Y por cierto, el dinero que usted tiene en el banco fue hecho de cosas que Dios creó. El papel vino de árboles y las monedas vinieron de los minerales. No hay nada, no hay nada en el mundo que Dios no haya creado. Hablamos de dependencia. Somos dependientes de Dios.

Primera de Crónicas 29:14 dice: “todas las cosas vienen de Ti y de lo Tuyo te hemos dado.” Cualquier cosa que usted le devuelve a Dios es algo que Él le dio a usted para comenzar. Thomas Watson, ese gran puritano con un corazón para Dios, escribió esto y cito: “si todo es un regalo de Dios, ¿ve usted la ingratitud odiosa de hombres que pecan en contra de su Dador? Dios los alimenta y ellos pelean en contra de Él. Él le da pan y ellos le dan afrenta. ¡Cuán indigno es esto! ¿No deberíamos clamar vergüenza en contra de aquél que tiene un amigo que siempre le está alimentando con dinero y sin embargo, lo traiciona y lo lastima a ese amigo? De esta manera ingrata, los pecadores tratan con Dios; ellos no sólo olvidan las misericordias de Dios, sino que abusan de ellas. Como Jeremías 5:7 ha dicho: “cuando los había alimentado hasta saciarse, entonces cometieron adulterio.” ¡Oh, qué horrible es pecar contra un Dios generoso, golpear la mano que da.” Fin de la cita.

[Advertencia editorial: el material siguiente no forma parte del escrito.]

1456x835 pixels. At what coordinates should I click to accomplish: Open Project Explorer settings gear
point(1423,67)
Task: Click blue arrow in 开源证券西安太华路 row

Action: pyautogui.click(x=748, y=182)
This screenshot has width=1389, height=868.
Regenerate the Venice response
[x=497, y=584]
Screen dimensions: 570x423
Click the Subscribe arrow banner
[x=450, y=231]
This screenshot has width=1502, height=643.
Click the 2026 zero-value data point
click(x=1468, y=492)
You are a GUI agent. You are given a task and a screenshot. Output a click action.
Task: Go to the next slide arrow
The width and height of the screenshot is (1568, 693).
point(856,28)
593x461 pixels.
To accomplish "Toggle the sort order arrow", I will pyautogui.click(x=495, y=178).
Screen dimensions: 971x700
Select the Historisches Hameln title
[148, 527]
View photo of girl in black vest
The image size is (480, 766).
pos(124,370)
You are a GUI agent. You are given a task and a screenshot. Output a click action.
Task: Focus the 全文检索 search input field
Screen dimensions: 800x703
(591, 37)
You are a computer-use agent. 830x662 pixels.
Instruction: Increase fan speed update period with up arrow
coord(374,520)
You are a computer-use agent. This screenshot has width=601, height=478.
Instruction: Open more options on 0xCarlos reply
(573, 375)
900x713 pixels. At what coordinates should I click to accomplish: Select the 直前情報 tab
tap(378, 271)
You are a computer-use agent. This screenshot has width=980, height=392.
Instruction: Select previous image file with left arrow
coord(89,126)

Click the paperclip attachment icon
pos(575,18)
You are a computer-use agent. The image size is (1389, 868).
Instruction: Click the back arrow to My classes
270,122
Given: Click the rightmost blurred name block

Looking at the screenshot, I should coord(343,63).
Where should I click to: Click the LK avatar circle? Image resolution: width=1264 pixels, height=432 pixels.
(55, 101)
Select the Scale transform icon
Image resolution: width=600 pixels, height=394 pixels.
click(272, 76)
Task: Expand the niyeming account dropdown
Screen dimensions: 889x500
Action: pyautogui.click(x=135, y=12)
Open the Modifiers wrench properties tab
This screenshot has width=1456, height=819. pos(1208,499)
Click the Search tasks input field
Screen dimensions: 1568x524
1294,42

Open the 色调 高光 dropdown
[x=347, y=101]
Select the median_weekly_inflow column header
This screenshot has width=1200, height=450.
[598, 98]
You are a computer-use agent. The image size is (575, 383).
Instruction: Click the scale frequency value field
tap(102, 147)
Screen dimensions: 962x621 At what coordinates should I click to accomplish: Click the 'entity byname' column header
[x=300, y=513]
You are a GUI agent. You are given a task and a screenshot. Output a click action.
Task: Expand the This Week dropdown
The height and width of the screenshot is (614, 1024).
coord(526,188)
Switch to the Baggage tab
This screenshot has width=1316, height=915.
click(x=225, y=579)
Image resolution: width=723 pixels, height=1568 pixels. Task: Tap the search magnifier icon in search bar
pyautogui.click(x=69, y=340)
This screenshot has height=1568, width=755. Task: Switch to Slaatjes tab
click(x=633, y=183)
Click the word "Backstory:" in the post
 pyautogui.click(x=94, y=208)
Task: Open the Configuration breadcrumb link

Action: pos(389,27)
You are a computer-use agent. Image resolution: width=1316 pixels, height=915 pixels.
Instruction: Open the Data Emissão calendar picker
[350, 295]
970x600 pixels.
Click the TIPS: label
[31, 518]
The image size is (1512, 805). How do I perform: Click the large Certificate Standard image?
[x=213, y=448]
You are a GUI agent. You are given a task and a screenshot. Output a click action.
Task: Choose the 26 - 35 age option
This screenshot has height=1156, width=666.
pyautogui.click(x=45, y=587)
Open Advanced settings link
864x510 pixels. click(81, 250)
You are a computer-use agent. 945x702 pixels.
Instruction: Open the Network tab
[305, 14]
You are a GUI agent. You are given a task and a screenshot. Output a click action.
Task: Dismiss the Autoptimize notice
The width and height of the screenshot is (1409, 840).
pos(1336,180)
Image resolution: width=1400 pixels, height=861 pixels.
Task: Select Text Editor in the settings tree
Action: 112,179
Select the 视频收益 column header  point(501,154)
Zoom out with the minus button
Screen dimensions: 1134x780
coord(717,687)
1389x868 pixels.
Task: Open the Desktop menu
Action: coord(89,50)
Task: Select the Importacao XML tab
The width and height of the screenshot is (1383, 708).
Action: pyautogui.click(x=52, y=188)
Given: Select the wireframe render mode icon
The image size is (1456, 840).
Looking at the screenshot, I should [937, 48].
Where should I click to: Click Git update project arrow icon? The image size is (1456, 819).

En Deuteronomio 32:15 dice: “Pero engordó Jesurún, y tiró coces (Engordaste, te cubriste de grasa); Entonces abandonó al Dios que lo hizo, Y menospreció la Roca de su salvación.” ¿Sabe una cosa? Entre más tiene usted, menos agradecido está usted, ¿verdad? Nosotros necesitamos tener cuidado en nuestra sociedad. Usted dice que este versículo no se aplica a nosotros, ¿verdad? Quizá se aplica a nosotros más de lo que se aplica la gente que tiene muy poco. Porque ellos tienden a expresar esta gratitud y petición. Y nosotros no. Nosotros no. Porque tenemos demasiado. Nosotros dependemos de Dios, amados, para todo lo que tenemos. Es Dios quien nos da nuestra provisión física. La próxima vez que usted ore, recuerde afirmar que todas sus necesidades físicas son satisfechas por Dios. Y pídale humildemente que continúe haciéndolo para que el nombre de Dios sea glorificado en su oración de gratitud.

Bueno, quería avanzar un poco más, pero haremos eso la próxima vez. Oremos. Padre, realmente sólo hemos presentado el principio de esta afirmación maravillosa, importante; pero ciertamente, hemos tocado la parte más importante: que es de Tu mano que recibimos todo. ¡Oh, Señor, que siempre estemos agradecidos! Que todo lo que poseemos de lo físico sea santificado no sólo por la Palabra de Dios, sino por la acción de gracias en nuestras oraciones, tal como lo Pablo le dijo a Timoteo. Señor, haznos agradecidos. Señor, que sepamos que no hacemos nada por nosotros mismos, que no tenemos ningún recurso en absoluto, a menos de que Tú nos los des. Que sepamos que Tú has hecho todo, que Tú sustentas todo. Que toda buena dádiva y todo don perfecto desciende de Ti. Y Señor, que seamos el tipo de personas que están en la posición de recibir la promesa y que Te devolvamos Tu bendición, Tu regalo, cada día con nuestra gratitud para Tu gloria, que el mundo nos oiga dando gracias y sepa que no tomamos crédito para nosotros mismos por nada, sino que Te damos toda la alabanza. Sé glorificado, Padre en Tu provisión abundante de nuestra necesidad física. Oramos en el nombre bendito de Cristo. Amén.

Bueno, ahí algunas cosas emocionantes que usted puede aprender acerca de cosas prácticas con respecto a esto, conforme estudiemos el próximo día del Señor. Y estaré esperando eso con gusto; y espero que usted también lo haga.